Infine, e questo argomento merita un approfondimento più dettagliato, la stessa legge con cui si istituiva la, teorica, raccolta differenziata obbligatoria in tutta Italia, accoglieva la Direttiva UE sulla EPR, in Italia REP, la Responsabilità Estesa del Produttore, provvedimento con il quale si istituiva un contributo ambientale su ogni bene durevole prodotto per assicurare il prolungamento della vita e poi lo smaltimento.
Il meccanismo, già applicato in paesi virtuosi è apparentemente semplice: ogni capo nuovo venduto contiene nel prezzo una somma minima che però si accumula con quelle di tutti i capi nuovi venduti in Italia, il capitale così ottenuto viene versato a un consorzio o struttura simile, che ridistribuisce il denaro a tutti i soggetti che in modo certificato contribuiscono alla raccolta e alla seconda vita degli abiti usati raccolti.
Così accade ad esempio per gli pneumatici in Italia e così, in modo molto più esteso, capita ad esempio in Francia per milioni di pezzi non solo di tessile ma anche di oggetti, arredi, beni durevoli in genere: è sufficiente recarsi in un negozio e vedere in bella mostra accanto al prezzo la quota destinata alla “ecotassa”.

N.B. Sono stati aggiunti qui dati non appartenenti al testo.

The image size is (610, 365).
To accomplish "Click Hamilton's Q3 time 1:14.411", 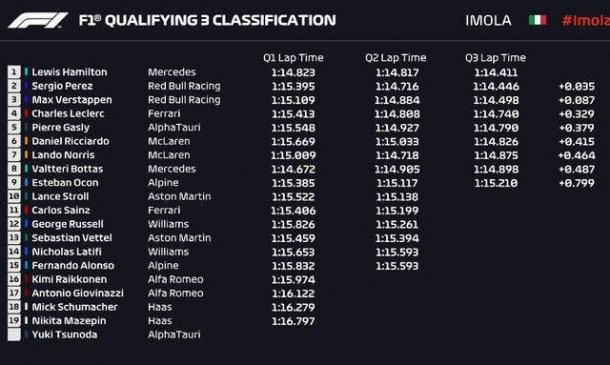I will [496, 72].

Purtroppo, dopo l’approvazione di una legge virtuosa, come spesso accade, lo Stato italiano si è arrestato e ad oggi non solo non abbiamo i Decreti Attuativi della L.116/2020 e quindi della REP, ma neppure sappiamo quali sarebbero le linee di indirizzo per la gestione dei fondi raccolti con la ecotassa: dallo Stato direttamente, da una filiera di consorzi, con il controllo e la collaborazione delle Associazioni del settore, indirizzati verso le aziende produttrici o verso i raccoglitori e riutilizzatori?